Text extract ->
____________________

This tool counts the grades in pdf docs from http://112.137.129.30/viewgrade/ (an UET site for grades publication)
It should work fine on the majority of the pdf docs with acceptable accuracy.
Typically takes 2-10s or more for each pdf doc, depending on the number pages and grades.
ncthuan:~$ python viewgrade.py
Enter path: http://112.137.129.30/viewgrade/public/upload/051926290121Du%20an%20cong%20nghe_INT3132%2020_0001.pdf
Total recognized: 73
Grade: %
A+ : 65
A : 9
B+ : 6
B : 2
C+ : -
C : -
D+ : 6
D : -
F : 6
N/A : 1
Enter path: q
ncthuan:~$
requirements:
- opencv
- numpy
- tesseract
- pytesseract
- pdf2image
- poppler
Yall gonna need an environment that has those packages above to run the code.

____________________

Material provided ->

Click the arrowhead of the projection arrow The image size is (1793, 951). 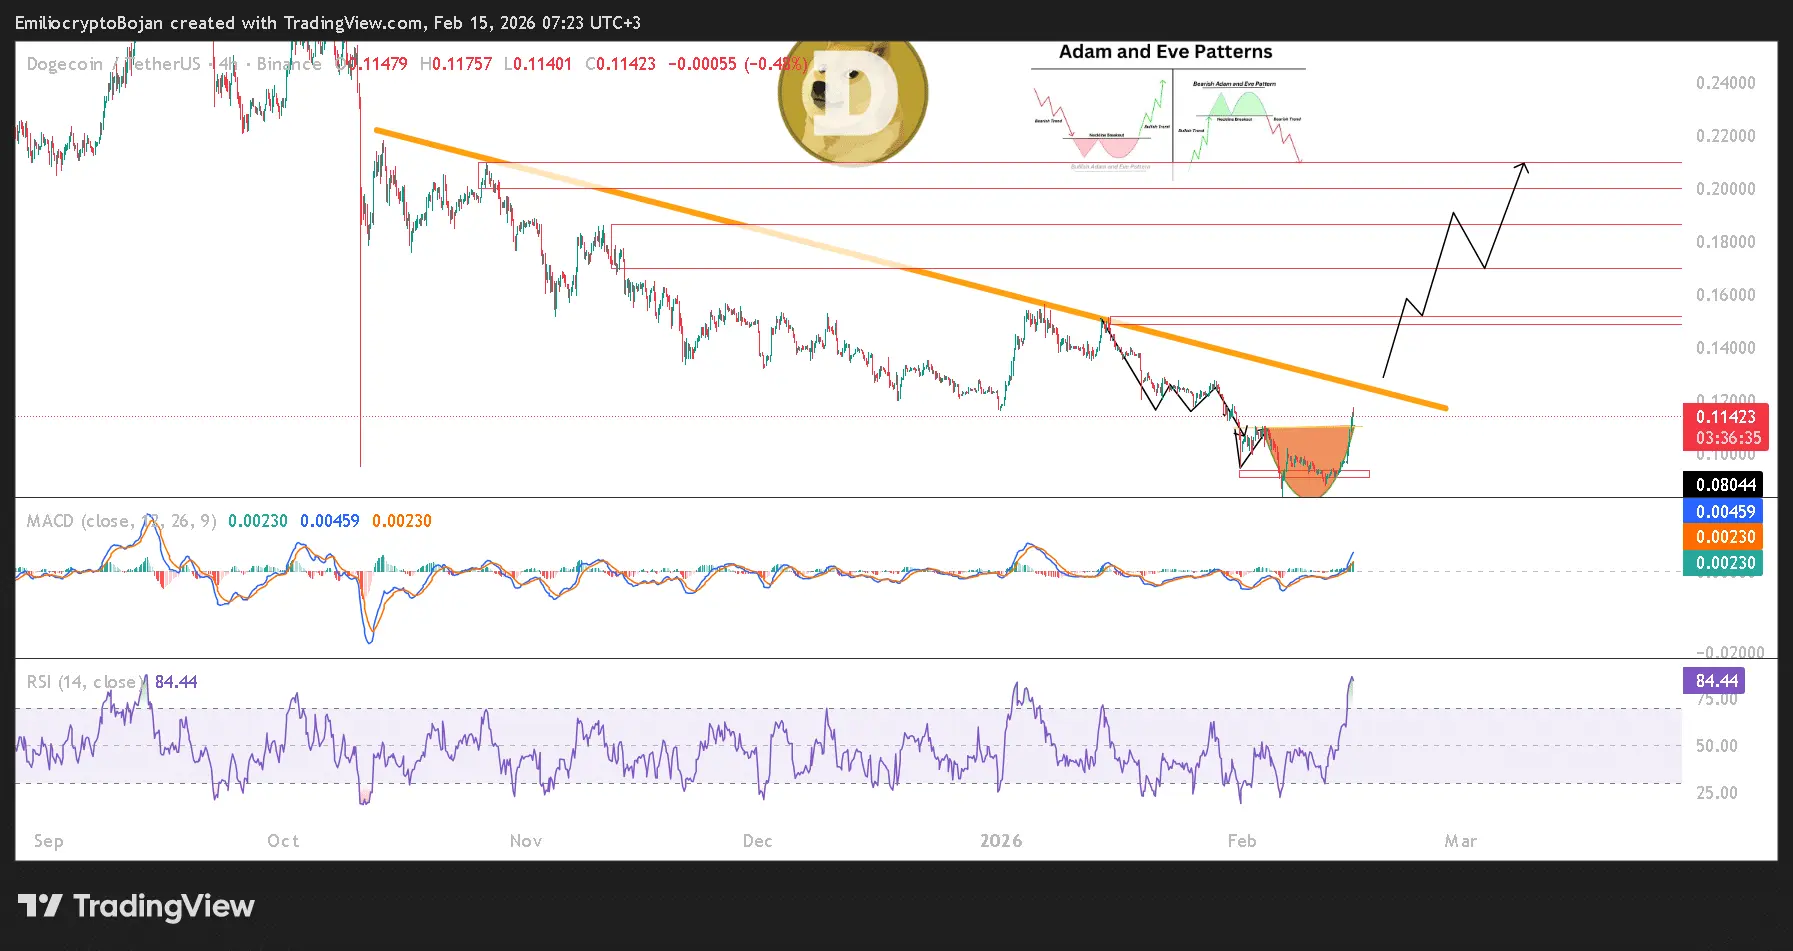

____________________

Work to do ->
1. According to the grade-counting tool's description, how long does processing a single pdf doc typically take?
2. Render this sentence from the grade-counting tool's description in French: "It should work fine on the majority of the pdf docs with acceptable accuracy."
3. Carry on the description of the grade-counting tool past its final sentence.
None of the lines is needed here.

In response ->
1. It typically takes 2-10 seconds or more, depending on the number of pages and grades.

2. Il devrait bien fonctionner sur la majorité des documents PDF avec une précision acceptable.

3.
Personally, I use annaconda or miniconda on Windows 10 so I might use the following commands:
conda install -c conda-forge tesseract
conda install -c conda-forge poppler
pip install pytesseract
pip install pdf2image
pip install opencv
python viewgrade.py
- then paste in the url or local file path
- enter "q" to quit
from viewgrade import read_grades
It uses OpenCV image processing APIs to extract grades' bounding boxes and then passes them to tesseract for OCR.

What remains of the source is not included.